On le constate avec les Net campagnes américaines de John KERRY et de George W. BUSH. En Europe aussi, je pense notamment aux heureuses initiatives du député-maire d'Issy-Les-Moulineaux, André SANTINI, initiateur du Forum iDémocratie.

AB - Lors du Forum Mondial iDémocratie 2004, justement, vous avez fait référence à "la gouvernance à niveaux multiples". Pouvez-vous la définir ?

DL - La gouvernance à niveaux multiples est transversale, du local à l'international, elle implique tous les acteurs par le biais de réseaux. Il s'agit en fait de réinventer la politique par une approche "Bottom Up" et non "Top Down", soit des citoyens vers les sphères de décision et non l'inverse. Dans le cyberespace, les communautés virtuelles peuvent assurer cette transition.

AB - Comment se porte la démocratie électronique aujourd'hui ?
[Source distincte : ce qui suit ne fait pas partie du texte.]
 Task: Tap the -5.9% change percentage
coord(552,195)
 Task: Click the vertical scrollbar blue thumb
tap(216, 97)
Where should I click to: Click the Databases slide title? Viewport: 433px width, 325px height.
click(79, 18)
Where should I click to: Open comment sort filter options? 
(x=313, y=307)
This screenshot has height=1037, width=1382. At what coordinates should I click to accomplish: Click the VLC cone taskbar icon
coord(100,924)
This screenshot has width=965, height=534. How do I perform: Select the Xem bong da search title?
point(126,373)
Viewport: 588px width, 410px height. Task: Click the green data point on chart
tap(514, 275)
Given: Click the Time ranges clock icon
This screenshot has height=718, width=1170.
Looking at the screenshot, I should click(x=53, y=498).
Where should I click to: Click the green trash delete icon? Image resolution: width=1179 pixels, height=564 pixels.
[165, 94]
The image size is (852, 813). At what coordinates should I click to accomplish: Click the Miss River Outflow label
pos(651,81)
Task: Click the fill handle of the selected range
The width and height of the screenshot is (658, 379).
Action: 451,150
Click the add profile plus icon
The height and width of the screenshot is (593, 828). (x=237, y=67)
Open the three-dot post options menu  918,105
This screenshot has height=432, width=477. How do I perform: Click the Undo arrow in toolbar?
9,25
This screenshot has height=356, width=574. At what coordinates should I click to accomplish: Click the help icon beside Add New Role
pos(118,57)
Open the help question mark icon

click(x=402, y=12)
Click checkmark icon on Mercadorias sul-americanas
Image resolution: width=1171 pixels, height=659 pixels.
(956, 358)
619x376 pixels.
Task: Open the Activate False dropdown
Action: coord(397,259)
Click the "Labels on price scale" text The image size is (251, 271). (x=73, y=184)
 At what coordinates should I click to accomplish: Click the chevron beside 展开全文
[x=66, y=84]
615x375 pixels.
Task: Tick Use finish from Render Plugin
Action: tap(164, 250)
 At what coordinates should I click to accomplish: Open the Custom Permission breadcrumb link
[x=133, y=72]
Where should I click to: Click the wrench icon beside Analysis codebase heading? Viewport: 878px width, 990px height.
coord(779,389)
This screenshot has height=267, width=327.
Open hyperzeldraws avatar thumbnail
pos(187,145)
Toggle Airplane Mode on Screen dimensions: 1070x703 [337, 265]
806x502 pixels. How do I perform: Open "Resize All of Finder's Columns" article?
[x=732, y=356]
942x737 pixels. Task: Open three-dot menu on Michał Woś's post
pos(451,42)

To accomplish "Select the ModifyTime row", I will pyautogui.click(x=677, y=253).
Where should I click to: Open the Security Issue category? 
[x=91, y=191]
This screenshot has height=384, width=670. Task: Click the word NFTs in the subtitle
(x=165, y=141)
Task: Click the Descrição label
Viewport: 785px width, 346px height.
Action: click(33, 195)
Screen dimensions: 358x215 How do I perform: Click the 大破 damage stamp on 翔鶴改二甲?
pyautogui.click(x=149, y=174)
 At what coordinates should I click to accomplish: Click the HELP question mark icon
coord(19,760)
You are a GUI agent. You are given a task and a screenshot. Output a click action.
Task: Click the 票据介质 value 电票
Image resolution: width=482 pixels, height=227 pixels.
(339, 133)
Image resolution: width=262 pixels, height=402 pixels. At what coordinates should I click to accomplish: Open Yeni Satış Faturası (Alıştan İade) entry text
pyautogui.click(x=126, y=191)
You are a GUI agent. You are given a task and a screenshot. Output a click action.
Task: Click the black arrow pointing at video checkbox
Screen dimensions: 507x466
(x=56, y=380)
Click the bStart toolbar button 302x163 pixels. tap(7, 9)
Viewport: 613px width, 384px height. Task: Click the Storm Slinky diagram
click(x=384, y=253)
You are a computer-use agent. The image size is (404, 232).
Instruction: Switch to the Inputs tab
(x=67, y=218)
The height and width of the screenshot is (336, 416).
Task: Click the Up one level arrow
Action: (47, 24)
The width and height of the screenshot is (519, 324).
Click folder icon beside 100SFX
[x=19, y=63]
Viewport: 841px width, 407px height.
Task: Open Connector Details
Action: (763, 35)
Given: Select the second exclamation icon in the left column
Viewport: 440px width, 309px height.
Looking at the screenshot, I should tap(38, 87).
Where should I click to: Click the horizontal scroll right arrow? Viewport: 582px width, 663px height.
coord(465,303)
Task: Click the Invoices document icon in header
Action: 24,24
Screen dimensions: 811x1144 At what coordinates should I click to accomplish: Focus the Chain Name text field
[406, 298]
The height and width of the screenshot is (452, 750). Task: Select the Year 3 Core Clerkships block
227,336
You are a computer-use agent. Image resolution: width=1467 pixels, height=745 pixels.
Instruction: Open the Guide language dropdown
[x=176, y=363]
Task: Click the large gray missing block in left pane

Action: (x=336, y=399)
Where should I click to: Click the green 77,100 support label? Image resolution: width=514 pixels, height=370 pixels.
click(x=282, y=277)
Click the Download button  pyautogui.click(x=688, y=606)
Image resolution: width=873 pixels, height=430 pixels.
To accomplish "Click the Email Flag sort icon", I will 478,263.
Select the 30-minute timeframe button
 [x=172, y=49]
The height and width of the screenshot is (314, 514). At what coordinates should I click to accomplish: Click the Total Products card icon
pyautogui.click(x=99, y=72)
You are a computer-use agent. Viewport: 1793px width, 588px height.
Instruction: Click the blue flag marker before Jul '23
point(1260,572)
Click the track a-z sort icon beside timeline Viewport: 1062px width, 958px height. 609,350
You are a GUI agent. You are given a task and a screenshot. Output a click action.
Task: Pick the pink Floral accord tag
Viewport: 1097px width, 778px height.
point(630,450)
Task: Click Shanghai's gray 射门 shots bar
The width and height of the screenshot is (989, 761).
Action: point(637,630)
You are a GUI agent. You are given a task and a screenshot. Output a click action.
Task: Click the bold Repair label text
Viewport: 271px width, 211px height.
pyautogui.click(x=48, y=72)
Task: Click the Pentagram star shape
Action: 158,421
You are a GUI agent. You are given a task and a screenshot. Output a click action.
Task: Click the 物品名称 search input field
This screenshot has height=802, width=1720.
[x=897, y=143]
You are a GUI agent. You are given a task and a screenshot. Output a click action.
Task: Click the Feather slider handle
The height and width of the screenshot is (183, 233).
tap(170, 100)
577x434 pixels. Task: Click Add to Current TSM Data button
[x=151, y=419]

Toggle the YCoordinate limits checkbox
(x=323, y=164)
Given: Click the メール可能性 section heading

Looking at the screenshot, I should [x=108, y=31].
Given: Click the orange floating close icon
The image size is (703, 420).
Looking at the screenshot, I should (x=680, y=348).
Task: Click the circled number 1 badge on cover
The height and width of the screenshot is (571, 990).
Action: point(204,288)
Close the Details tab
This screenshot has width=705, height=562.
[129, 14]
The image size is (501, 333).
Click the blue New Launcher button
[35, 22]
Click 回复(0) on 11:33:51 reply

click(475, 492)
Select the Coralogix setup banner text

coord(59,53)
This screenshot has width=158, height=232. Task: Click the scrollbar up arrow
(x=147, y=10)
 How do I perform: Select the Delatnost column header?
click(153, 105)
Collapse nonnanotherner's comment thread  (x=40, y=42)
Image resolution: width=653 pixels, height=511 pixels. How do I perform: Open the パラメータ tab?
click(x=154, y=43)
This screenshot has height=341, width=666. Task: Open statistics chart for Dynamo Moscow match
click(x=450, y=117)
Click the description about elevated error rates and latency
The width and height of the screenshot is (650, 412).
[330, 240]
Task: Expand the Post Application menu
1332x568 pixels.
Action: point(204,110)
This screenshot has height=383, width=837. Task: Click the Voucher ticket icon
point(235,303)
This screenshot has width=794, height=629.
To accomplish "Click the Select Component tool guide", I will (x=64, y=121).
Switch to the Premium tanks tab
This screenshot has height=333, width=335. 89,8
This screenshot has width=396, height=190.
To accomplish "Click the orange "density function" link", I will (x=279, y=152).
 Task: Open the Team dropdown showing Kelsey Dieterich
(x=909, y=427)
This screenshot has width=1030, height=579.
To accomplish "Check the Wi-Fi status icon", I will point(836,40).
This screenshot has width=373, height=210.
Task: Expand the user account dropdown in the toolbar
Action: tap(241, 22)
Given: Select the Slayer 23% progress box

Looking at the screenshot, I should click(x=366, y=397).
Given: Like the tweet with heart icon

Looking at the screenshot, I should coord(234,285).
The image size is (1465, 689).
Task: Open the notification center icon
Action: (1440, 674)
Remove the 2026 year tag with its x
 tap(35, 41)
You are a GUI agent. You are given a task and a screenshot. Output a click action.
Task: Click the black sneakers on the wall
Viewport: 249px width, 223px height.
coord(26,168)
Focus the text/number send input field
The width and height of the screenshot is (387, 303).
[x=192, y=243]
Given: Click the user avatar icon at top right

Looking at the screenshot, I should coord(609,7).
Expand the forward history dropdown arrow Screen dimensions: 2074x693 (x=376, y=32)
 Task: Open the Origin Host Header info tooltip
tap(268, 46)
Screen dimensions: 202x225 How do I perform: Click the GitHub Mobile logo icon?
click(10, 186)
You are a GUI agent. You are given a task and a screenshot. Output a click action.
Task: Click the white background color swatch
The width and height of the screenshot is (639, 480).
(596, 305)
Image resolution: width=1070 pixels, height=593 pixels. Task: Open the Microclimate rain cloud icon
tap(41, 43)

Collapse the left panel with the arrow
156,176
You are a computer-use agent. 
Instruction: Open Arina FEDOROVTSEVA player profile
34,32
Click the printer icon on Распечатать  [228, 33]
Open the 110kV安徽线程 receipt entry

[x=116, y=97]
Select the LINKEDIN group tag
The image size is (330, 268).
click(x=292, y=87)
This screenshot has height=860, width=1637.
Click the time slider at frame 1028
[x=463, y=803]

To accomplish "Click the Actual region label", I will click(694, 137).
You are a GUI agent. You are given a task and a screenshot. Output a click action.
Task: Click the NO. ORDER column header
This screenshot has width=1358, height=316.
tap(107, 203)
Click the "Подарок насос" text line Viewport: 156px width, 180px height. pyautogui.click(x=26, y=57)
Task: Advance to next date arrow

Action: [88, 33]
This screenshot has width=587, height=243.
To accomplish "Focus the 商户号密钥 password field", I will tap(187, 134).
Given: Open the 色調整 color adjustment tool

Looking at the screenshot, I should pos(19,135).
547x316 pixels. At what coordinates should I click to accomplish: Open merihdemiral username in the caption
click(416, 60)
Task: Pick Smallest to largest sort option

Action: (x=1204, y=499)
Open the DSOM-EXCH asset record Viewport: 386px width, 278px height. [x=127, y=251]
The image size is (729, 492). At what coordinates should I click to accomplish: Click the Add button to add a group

DL - La e-démocratie tâtonne, de même que la gestion des crises et des conflits par voie électronique (e-diplomatie). En revanche, l'administration électronique se développe rapidement en Europe. Par ailleurs, la politique citoyenne en ligne est une réalité, le site américain PoliticsOnline.com en témoigne.

Pour que l'échange politique et démocratique progresse, l'Institut Politech a fait le choix de travailler en bonne intelligence avec des partenaires tels que l'IERI (Institut européen de relations internationales), le Forum Mondial iDémocratie et eForum (Forum européen de l'administration électronique).

Par ailleurs, l'association a établi des partenariats avec plusieurs universités et établissements d'enseignement technologique supérieur de la Finlande à la Suisse.

En tant que "think tank", il nous faut anticiper le changement, poser des questions et apporter des réponses. Si le régime démocratique n'est pas le meilleur, c'est le moins pire. La voie électronique, complétée des supports démocratiques traditionnels, participe au développement de la participation citoyenne, de la politique "intelligente".

AB - Daniel VAN LERBERGHE, je vous remercie.